Le conseil municipal prend également conscience du problème. En novembre 2022, il demandera au conseil de surveillance de Rheinbahn AG de cesser de déposer des plaintes pour « évasion des transports ». Mais l’entreprise ne le met pas en œuvre. En juin 2023, après la libération de Gisa März, la gauche, les Verts, le SPD, le FDP et la faction climatique au conseil municipal précisent leurs revendications et, contre les votes de la CDU et de l’AfD, donnent des instructions à la Rheinbahn. de s’abstenir de porter plainte au pénal à l’avenir. Cette fois, c’est l’entreprise de transport qui doit s’y conformer.
D’autres villes suivent la voie de Düsseldorf
Il n’en est pas convaincu. En réponse à une question du taz, une porte-parole a déclaré : « La Rheinbahn perd chaque année environ quatre millions d’euros de revenus à cause des passagers sans billet valide. Ces coûts doivent être compensés par la communauté au moyen de l’argent des impôts. » Les publicités visent à avoir un effet dissuasif.
L’association des entreprises de transport voit la même chose. Il se défend contre le projet du ministère fédéral de la Justice de requalifier le transport frauduleux d’infraction pénale à infraction administrative. “L’idée de ne plus punir la fraude tarifaire ne témoigne pas de respect pour notre performance et le travail de nos collaborateurs”, a déclaré le président du VDV, Ingo Wortmann, en réponse à une question de taz.

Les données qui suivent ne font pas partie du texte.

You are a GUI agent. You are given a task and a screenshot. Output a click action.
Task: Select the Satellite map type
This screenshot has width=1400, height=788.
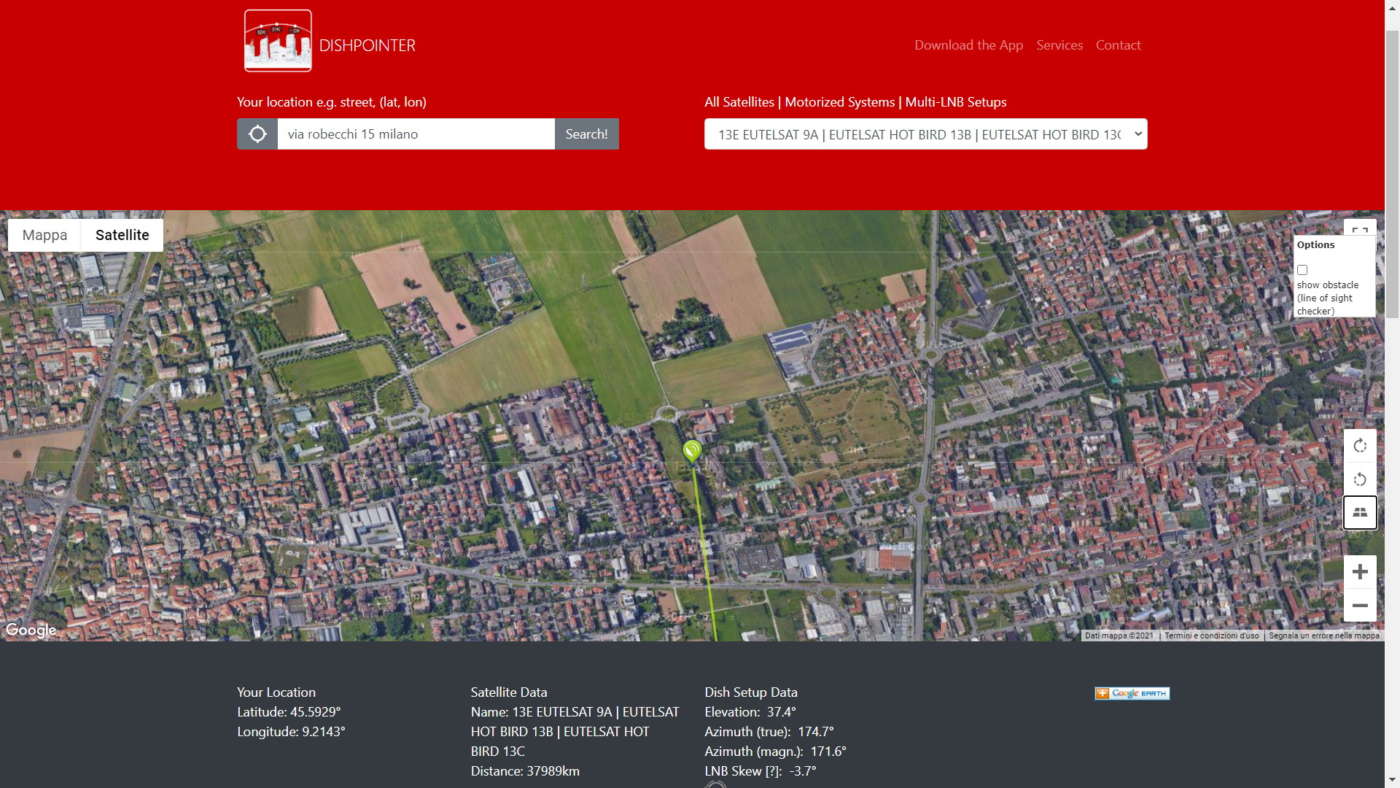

La perte de revenus due à la fraude tarifaire s’élève à l’échelle nationale entre 750 millions et environ un milliard d’euros. « Ce n’est pas une mince affaire : les transports publics manquent de cette somme énorme pour le personnel, les véhicules, les infrastructures et la sécurité dans une période déjà précaire. »
Mais on peut aussi le voir différemment. De nombreux avocats, notamment des directeurs de prison, réclament depuis longtemps la dépénalisation de la conduite sans contravention. Après Düsseldorf, la capitale du Land de Hesse, Wiesbaden, a pris la décision en novembre 2023 de dépénaliser la conduite sans ticket. Münster a suivi en décembre. En mars, Cologne a décidé de ne pas engager de poursuites pénales. Halle a emboîté le pas début avril.

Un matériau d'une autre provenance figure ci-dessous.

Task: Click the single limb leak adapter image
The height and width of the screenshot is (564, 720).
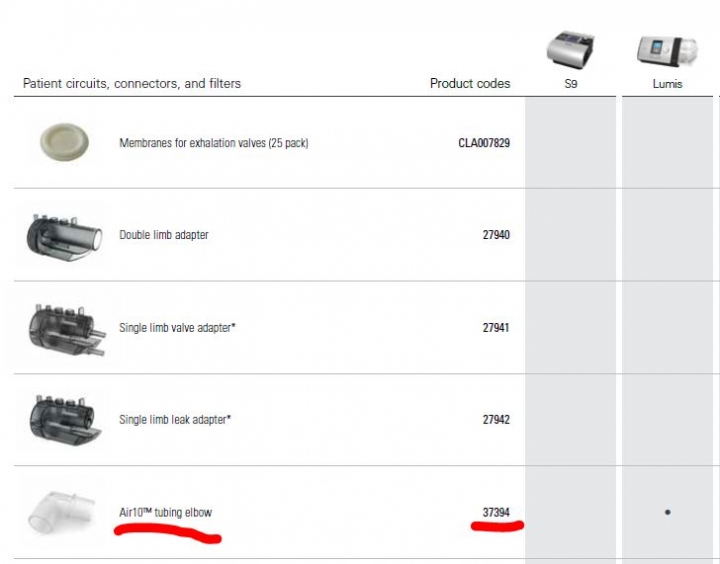Action: click(x=65, y=420)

Norbert Czerwinski, porte-parole du groupe des Verts de Düsseldorf et responsable de la circulation, déclare au taz : « Aller en prison pour fraude tarifaire est complètement disproportionné. » Czerwinski compare cela à d’autres infractions : « Si je loue une voiture et si je ne le fais pas Si je ne paie pas les frais de location, la société de location de voitures peut alors exiger de l’argent et finalement me poursuivre en justice – mais je n’irai pas en prison pour cela. ” C’est ainsi que les choses doivent être traitées si quelqu’un ne paie pas un billet. “La Rheinbahn n’a rien à gagner à ce que quelqu’un soit en prison.”
L’entreprise de transport n’a encore constaté aucun effet de la nouvelle réglementation. “Les plaintes sont à un niveau constant”, explique une porte-parole du taz. Toutefois, davantage d’inspecteurs ont été embauchés après la fin de la pandémie du coronavirus.
Gisa März marche légèrement courbée et boite. Il y a quelques semaines, elle est tombée et s’est blessée au pied. Elle peut marcher, mais seulement lentement et avec douleur. Il y a dix minutes à pied du club jusqu’au métro, dont elle dépend. Mais elle n’a plus à se soucier des coûts des trajets quotidiens en train. Elle dispose désormais d’un billet à 49 euros. « Une gentille dame m’a fait don du billet », dit-elle.
March doit passer en probation – toutes les deux semaines. Le bureau se trouve dans une simple maison de ville à Düsseldorf-Golzheim. Là, elle doit remettre les résultats d’un test de dépistage de drogue quotidien. Le bilan d’aujourd’hui est positif : le stress avec son pied, elle avait besoin de quelque chose. «Mais je ne prends plus d’héroïne», dit-elle. En prison, elle s’est laissée aller à la dinde et les visites quotidiennes chez le médecin appartiennent au passé.